**Problem details**. What you return must be every line below that includes the word "will".

**Data to use**.

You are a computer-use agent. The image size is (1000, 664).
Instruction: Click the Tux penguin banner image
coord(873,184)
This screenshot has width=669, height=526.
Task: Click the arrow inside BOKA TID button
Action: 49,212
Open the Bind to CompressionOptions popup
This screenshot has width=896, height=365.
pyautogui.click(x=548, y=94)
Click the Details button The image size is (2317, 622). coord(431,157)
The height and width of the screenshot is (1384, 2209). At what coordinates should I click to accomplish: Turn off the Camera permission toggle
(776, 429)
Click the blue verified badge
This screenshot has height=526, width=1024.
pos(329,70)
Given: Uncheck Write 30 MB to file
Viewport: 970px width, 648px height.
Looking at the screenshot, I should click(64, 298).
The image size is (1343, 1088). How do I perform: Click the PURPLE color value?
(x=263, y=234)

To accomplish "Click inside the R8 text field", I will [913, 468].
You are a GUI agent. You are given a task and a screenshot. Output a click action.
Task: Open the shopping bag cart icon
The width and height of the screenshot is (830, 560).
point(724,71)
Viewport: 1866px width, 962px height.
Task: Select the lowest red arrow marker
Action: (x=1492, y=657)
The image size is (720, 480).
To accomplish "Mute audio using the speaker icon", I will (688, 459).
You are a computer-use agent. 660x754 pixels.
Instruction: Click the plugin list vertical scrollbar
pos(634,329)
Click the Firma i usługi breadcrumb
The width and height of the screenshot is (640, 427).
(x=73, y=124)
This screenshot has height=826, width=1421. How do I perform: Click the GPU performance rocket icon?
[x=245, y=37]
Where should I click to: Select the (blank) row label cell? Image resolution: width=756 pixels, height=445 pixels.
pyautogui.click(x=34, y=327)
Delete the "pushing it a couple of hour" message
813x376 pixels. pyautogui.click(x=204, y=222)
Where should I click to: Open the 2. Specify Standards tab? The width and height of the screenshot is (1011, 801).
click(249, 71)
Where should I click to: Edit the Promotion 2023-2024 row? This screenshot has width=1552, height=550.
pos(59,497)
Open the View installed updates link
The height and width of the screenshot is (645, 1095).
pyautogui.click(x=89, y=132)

**Written response**.
To accomplish "Click inside the R8 text field", I will [913, 468].
To accomplish "Mute audio using the speaker icon", I will (688, 459).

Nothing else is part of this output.